Sergio Romano, Corriere della Sera 25/6/2014, 25 giugno 2014
LA GRAN BRETAGNA NELL’UE FIDANZAMENTO DI CONVENIENZA
L’articolo di David Cameron pubblicato sulCorriere del 13 giugno si può considerare il manifesto dei nemici dell’Europa. Egli rileva che ciò che occorre all’Ue è una leadership forte, fatta di persone pronte a dare ascolto alle preoccupazioni degli elettori, ma appare scandalizzato che il Parlamento europeo testé rinnovato richieda di nominare presidente della Commissione il leader della coalizione che ha vinto le elezioni a livello continentale. «È un sistema cui il Consiglio europeo non ha mai dato il proprio assenso» obietta Cameron e non stento a crederlo.
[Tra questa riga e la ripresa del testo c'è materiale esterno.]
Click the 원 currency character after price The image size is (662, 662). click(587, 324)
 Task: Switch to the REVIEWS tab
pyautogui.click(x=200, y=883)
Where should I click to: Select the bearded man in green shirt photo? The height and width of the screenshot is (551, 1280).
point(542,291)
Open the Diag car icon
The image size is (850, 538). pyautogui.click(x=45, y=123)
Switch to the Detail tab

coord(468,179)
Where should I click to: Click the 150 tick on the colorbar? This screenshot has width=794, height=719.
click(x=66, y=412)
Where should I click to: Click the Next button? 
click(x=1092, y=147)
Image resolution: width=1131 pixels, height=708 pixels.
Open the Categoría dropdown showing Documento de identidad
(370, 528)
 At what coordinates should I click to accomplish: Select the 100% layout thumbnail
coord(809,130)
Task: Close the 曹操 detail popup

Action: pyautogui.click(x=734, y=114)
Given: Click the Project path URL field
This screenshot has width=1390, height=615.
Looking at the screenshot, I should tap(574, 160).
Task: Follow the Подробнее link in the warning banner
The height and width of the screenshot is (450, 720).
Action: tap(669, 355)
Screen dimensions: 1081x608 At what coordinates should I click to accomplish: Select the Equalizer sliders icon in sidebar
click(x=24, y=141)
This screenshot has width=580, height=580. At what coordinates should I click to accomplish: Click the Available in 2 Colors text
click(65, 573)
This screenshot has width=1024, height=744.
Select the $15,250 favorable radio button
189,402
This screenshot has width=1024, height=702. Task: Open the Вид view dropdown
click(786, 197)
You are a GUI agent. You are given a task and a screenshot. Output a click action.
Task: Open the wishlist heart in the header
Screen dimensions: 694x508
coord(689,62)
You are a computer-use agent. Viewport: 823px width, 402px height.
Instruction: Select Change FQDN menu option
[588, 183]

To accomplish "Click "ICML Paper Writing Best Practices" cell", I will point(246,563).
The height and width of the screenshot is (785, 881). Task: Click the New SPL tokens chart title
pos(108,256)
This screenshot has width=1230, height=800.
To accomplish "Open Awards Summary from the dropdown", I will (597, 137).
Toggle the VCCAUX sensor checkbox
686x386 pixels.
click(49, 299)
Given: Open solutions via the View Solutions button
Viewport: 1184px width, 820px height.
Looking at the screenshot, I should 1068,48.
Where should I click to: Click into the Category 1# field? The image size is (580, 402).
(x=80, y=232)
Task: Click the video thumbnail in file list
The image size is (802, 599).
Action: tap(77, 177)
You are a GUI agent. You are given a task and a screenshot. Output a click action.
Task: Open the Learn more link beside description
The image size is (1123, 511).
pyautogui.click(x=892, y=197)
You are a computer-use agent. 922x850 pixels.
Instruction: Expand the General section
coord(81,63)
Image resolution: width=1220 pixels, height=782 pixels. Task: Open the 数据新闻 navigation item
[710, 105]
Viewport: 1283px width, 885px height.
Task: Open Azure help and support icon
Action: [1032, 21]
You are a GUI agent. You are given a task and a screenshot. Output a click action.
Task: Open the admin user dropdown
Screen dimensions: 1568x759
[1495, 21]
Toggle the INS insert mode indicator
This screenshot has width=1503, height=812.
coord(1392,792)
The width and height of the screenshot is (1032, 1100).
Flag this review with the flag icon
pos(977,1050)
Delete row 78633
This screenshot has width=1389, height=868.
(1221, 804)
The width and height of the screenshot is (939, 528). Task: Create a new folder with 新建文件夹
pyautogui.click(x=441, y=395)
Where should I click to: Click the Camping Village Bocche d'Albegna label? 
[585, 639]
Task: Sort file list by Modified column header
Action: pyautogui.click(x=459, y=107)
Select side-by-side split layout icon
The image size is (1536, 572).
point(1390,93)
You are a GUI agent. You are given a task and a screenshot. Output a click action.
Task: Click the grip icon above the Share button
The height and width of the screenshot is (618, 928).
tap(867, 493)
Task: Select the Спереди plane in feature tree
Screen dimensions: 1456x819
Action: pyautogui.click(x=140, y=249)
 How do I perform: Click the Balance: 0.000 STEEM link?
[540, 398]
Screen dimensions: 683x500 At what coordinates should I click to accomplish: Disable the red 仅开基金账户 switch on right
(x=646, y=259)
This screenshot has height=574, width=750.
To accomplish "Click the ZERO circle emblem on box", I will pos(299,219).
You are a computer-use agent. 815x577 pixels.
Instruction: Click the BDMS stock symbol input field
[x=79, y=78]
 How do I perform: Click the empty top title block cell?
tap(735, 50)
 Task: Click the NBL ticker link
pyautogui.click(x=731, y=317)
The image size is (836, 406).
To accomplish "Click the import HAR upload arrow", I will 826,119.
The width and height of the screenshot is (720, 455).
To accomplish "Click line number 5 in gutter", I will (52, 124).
Il Consiglio europeo vuole tenere tutto il potere per sé, con ogni singolo governo che si batte per i propri miopi interessi. «Questo sistema finirebbe per politicizzare la Commissione europea» rileva Cameron. È vero. Ed è quello che deve succedere: le politiche europee vanno decise a livello politico dai partiti europei e non a livello diplomatico tra cancellerie e salotti al riparo dell’opinione pubblica. «Il futuro dell’Unione è in bilico: o si cambia o ci si rassegna a un ulteriore declino»: lo dice Cameron stesso, che però vuole continuare ad avere una commissione fantoccio, ridotta al ruolo di passacarte tra il Consiglio e il Parlamento. Se c’è del vero che le campagne elettorali nazionali di oggi sono ancora distanti da quelle di veri partiti continentali che competano su programmi europei e vadano a chiedere voti in ogni angolo dell’Unione, si potrebbe pensare a un compromesso: per ora scegliere il presidente della Commissione in un modo concordato tra Parlamento e Consiglio, ma formalizzare con un nuovo trattato la norma che a partire dalla prossima elezione europea il presidente della Commissione sia il leader del partito vincente. Allora sì l’Europa avrebbe
una leadership forte e rappresentativa. Più di qualunque leader nazionale di oggi.
Vermondo Brugnatelli
Caro Brugnatelli,
Alla Gran Bretagna si possono muovere molti rimproveri fuorché quello di averci ingannati o illusi. Sapevamo che aveva risposto alla nascita del Mercato comune con la creazione di un’altra istituzione (l’Efta, European Free Trade Association) destinata, nelle sue intenzioni, a soppiantare la prima. Sapevamo che aveva aderito alla Comunità economica europea quando si accorse che l’Efta stava dando mediocri risultati e che il Mercato comune registrava invece un invidiabile tasso di sviluppo. Sapevamo che aveva favorito l’allargamento dell’Unione a tutti gli Stati europei emersi dal crollo del blocco sovietico perché l’aumento del numero dei soci le avrebbe permesso di frenare qualsiasi progresso verso un’Europa federale. Sapevamo che la sua politica estera era alquanto diversa da quella dei fondatori della Comunità. Voleva essere il partner indispensabile degli Stati Uniti nel mondo e promuovere la formazione di una Comunità atlantica di cui Londra sarebbe stata il perno politico e finanziario.
La designazione di Jean-Claude Juncker alla presidenza della Commissione sconvolgerebbe i piani della Gran Bretagna. Se il presidente della Commissione avrà una duplice legittimità (il voto degli elettori europei e quello dei deputati di Strasburgo), la Commissione smetterà di essere un organo burocratico per diventare un organo politico. Quanto al Consiglio europeo, l’istituzione in cui siedono tutti i capi di governo o di Stato, non avrà più di fronte a sé un interlocutore tecnico, privo di autorità politica. Non è tutto. Se la scelta del presidente della Commissione dipende interamente dal Parlamento, l’Assemblea avrà una maggiore autorità.
In una situazione in cui tutte le maggiori istituzioni dell’Ue avranno subito un forte cambiamento, non mancheranno problemi e qualche crisi. Ma le crisi istituzionali sono necessarie, come gli scandali secondo la Bibbia, e potrebbero servire a fare dell’Unione una entità più organica e coerente.